Paloma Faith: Definitely, because all those singles just kept selling my album, really. It seemed when people bought a single they also bought an album. It's the same with this record. I think that's why they're putting the single out the week before, in the hope that people buy the whole album straight after.
Do you see 'Fall To Grace' as being a natural progression, or complete re-invention even from where you were with 'Do You Want The Truth Or Something Beautiful?'
Paloma Faith: I would say it is a re-invention but in the sense that it's what I am. It's the honest version.
How do you think the music press have perceived you so far?
Paloma Faith: It's been quite mixed. I feel like I've been quite lucky in that there's quite a lot of goodwill surrounding me, just generally. The main gist what I've picked up on is something like "This girl's got massive potential but she hasn't quite achieved what she could have done yet." I'm hoping this record will answer that but we'll see. Either that or they say I sound like Amy Winehouse.
Really? Which Amy Winehouse record are they listening to then?!?
Paloma Faith: Exactly!
You've collaborated with many artists in the past such as Ghostface Killah and Cee-Lo Green. Are there any more lined up to coincide with 'Fall To Grace'?
Paloma Faith: I haven't had anyone approach me yet. Usually that comes off the back of how well the record's doing or how often you've been seen on people's televisions in my case. Quite often people have been sat watching the telly and then I've come on and they've rung my label asking to do a duet!
'Desire', the song you recorded last year with Graham Coxon and Bill Ryder-Jones is one of my personal favourites. Do you see yourself working with either of those two again in the future?
Paloma Faith: Absolutely, yes. I hope so anyway. That was actually devised by Converse. They had this idea of connecting artists who they thought would work well together together. They had this campaign for interconnectivity, getting people together to make original compositions, and 'Desire' came out of that.
You've also embarked on a successful acting career having appeared in several films and television dramas. Is that something you're likely to pursue in the future and have you anything new lined up?
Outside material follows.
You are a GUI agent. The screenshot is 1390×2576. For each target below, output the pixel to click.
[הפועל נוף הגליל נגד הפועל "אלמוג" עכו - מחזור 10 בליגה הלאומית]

Paloma Faith: I'd like to pursue it, but obviously time wise its difficult because I've been working on my record, but now I'm a bit more open to that stuff. I did actually get attached to a couple of films but it proved difficult to get the funding for them to be made, so unfortunately it doesn't look like either of those will happen at this present moment in time. In the meantime, I am making a little cameo appearance in a new BBC drama called 'Blandings'. It's set in the 1930s, and its starring Timothy Spall and Jennifer Saunders. I'm only in it for one episode. I play a character who's a cabaret performer from London, so I guess I'm basically playing myself!
And singing one of your own compositions?
Paloma Faith: No, I don't like mixing my music and the acting. I think they should be separate.
It's interesting that artists like Plan B seem to have successfully combined the two. Do you see yourself writing or producing a screenplay in the future, maybe a musical even?
Paloma Faith: I would like to write a film but not a musical. I'd like it to be about anything other than music.
Will there be a tour to coincide with 'Fall To Grace'?
Paloma Faith: Yeah, I'm due to go into a meeting about that later this week. I think what they'll probably do knowing my label is wait and see what the first single does and then depending on that, organise some shows. I like the record to come out before a tour so I can hear everyone singing it!
You are confirmed to play the Cheltenham Jazz Festival in May. Have you been pencilled in for any other festivals?
Paloma Faith: Not at the moment. Hopefully they'll come flooding in when I take over the world!
The album 'Fall To Grace' is released on Monday 28th May through Epic Records.